Dernière ligne droite pour un Accord climat… au service des plus pauvres ?

Alors que l’Accord de Paris devait être signé vendredi, la version finale du texte ne sera pas prête avant samedi, voire dimanche… Après une longue nuit de négociations, les pays ne sont pas encore arrivés à un consensus, notamment sur la question de l’ambition de l’Accord et des financements climat. Tous deux restent des points durs de négociations. La version du texte de l’Accord actuellement sur la table, sortie le jeudi 10 décembre au soir, doit encore être travaillée. Si elle contient des éléments intéressants, notamment sur les financements climat après 2020 ou sur l’objectif de 1.5°C, beaucoup d’éléments manquent pour que cet Accord puisse être réellement transformationnel et soit au service des plus vulnérables.
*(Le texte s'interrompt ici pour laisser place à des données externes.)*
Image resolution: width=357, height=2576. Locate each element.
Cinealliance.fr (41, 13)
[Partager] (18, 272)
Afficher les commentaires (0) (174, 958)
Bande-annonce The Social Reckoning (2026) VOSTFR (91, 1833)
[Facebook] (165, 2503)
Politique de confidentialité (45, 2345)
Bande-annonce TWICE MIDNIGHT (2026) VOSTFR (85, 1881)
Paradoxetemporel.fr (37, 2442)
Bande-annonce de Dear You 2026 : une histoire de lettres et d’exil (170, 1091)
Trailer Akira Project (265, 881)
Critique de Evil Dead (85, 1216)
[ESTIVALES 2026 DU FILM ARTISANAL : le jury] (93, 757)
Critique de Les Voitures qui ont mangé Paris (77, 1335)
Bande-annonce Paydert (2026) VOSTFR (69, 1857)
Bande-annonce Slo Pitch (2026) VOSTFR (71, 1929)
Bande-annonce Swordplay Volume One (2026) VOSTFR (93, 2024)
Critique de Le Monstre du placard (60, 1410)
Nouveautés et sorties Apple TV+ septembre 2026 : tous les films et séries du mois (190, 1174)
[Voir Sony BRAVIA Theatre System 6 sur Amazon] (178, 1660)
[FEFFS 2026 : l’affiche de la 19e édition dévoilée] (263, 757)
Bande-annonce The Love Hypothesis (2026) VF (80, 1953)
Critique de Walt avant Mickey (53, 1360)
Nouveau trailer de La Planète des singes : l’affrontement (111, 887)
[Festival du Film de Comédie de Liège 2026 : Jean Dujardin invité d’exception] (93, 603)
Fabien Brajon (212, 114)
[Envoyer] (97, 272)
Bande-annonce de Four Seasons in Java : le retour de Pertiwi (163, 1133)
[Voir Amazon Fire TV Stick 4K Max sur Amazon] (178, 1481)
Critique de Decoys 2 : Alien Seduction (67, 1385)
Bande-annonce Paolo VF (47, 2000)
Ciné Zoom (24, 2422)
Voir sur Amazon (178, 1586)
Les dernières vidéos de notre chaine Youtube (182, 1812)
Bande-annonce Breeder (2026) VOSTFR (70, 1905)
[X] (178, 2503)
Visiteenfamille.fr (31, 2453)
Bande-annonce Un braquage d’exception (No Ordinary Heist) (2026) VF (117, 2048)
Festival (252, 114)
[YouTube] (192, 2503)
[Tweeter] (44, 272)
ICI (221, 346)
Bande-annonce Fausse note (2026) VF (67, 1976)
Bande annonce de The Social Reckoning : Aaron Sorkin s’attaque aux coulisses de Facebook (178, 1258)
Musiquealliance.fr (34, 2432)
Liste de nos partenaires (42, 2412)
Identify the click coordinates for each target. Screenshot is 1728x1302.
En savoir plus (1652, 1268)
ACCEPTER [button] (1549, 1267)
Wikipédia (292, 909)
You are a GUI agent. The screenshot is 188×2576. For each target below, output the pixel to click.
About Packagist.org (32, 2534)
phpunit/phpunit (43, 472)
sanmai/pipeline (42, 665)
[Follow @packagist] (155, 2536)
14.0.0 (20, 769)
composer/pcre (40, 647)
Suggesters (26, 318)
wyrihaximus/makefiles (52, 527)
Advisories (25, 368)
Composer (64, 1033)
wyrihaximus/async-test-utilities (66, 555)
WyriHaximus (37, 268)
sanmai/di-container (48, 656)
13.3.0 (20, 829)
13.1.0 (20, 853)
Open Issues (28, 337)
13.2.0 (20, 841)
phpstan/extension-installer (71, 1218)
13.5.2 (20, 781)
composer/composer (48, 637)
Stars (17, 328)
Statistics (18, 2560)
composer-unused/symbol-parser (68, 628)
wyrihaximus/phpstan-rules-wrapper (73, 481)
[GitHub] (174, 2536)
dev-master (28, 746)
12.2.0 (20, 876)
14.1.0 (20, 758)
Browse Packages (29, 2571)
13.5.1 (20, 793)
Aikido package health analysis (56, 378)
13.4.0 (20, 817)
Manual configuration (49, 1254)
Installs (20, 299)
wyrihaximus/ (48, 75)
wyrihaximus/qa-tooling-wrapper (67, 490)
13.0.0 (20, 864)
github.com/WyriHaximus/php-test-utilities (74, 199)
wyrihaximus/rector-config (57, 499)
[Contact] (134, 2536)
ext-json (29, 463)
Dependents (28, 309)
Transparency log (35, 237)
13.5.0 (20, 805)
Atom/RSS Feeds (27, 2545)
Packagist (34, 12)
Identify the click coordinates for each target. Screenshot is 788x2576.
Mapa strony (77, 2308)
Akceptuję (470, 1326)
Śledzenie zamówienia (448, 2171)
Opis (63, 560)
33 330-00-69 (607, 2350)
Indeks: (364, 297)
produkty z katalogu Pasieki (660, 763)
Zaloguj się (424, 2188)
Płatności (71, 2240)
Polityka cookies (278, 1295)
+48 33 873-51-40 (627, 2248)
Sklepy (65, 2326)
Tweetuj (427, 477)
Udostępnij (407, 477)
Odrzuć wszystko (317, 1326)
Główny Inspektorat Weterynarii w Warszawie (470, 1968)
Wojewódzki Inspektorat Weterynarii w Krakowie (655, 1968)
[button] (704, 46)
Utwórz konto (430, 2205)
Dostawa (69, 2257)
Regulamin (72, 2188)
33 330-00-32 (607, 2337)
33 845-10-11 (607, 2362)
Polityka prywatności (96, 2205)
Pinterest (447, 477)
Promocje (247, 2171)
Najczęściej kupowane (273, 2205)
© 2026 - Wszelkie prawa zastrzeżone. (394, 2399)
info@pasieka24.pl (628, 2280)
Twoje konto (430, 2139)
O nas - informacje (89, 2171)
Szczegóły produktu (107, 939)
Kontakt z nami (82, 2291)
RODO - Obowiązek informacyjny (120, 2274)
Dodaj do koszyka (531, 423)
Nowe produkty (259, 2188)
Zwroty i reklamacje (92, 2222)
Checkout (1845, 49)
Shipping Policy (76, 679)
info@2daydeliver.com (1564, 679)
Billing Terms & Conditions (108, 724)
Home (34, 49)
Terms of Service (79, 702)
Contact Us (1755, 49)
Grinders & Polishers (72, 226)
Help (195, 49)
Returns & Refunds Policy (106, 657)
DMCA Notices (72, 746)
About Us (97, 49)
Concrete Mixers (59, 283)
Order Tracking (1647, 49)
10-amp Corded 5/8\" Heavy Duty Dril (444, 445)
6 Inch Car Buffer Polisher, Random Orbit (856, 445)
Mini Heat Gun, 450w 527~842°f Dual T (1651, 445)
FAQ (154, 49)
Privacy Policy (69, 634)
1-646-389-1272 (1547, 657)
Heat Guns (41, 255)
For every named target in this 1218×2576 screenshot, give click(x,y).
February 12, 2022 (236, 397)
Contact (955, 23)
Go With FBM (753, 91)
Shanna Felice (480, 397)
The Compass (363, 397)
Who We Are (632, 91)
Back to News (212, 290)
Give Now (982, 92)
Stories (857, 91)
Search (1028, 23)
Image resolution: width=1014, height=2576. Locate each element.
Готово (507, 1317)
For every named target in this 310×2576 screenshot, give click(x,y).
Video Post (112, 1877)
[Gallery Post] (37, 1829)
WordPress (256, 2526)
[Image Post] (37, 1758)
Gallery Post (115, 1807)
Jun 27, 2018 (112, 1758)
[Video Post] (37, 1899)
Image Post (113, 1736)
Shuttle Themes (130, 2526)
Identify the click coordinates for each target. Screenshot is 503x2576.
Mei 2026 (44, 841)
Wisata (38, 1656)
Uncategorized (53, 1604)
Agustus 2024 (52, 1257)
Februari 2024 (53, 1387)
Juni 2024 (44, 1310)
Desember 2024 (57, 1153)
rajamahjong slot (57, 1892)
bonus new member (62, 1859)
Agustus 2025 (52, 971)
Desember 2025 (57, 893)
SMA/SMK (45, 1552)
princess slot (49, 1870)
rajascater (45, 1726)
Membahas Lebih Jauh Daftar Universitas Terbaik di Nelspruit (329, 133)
Parmi ceux-ci : une accélération de l’action avant 2020, tant sur l’atténuation que sur l’adaptation, via des financements dédiés ; une révision à la hausse des engagements de réduction des émissions avant l’entrée en vigueur de l’Accord pour se mettre réellement sous la barre des 1.5°C de réchauffement et un mécanisme de rehausse de l’ambition tous les 5 ans à partir de 2025 ; une juste différenciation des responsabilités et capacités entre pays… D’autres éléments encore sont absents du cœur de l’Accord pour préserver les populations plus vulnérables et garantir la cohérence des politiques climat avec les enjeux de développement, d’éradication de la pauvreté et d’accès aux droits.
L’ambition de l’Accord est cruciale. Au-delà de l’imprécation à rester sous le seuil des 2 voire 1.5°C de réchauffement, des outils sont nécessaires pour l’atteinte de cet objectif, sans quoi il restera lettre morte. La sécurité alimentaire et les droits fondamentaux des populations les plus vulnérables n’en seront que davantage menacés. Un engagement pour un objectif de long terme clair de sorties des énergies fossiles d’ici à 2050 ainsi qu’un arrêt de tout financement à leur égard est nécessaire pour enclencher une véritable transition. Un soutien financier explicite à l’adaptation, tant avant qu’après 2020, est nécessaire afin de répondre aux besoins des pays impactés. Un compromis n’a pas encore été trouvé sur les mécanismes concrets à mettre en place pour répondre aux pertes irréversibles causées par les changements climatiques, désignées dans le langage de la Convention cadre des Nations Unies sur les changements climatiques comme « pertes et dommages ».
La version actuelle du texte est alarmante au sujet des droits de l’Homme et de la sécurité alimentaire. Tous deux ont été supprimés de la partie opérationnelle de l’Accord (Article 2), où ils figuraient précédemment. Ils sont aujourd’hui relégués dans le Préambule de l’Accord, non contraignant en doit international. C’est, tout à la fois, incompréhensible et inacceptable. Incompréhensible car les liens entre changements climatiques, droits humains et sécurité alimentaire n’ont jamais été aussi évidents et documentés. Et les soutiens institutionnels, scientifiques et politiques à leur inclusion au cœur de l’Accord n’ont jamais été si nombreux – à commencer par François Hollande pour qui celui-ci doit constituer « une nouvelle étape pour les droits ». Inacceptable car que serait un Accord sur le climat qui ferait fi des principes fondamentaux que sont les droits de l’Homme et la sécurité alimentaire ? Lors d’une conférence donnée au sein de la COP en fin de journée, Jannie Staffansson (représentante Saami) se demandait quel pourrait être l’objectif de cet Accord si ce ne sont les peuples. La question reste ouverte, béante.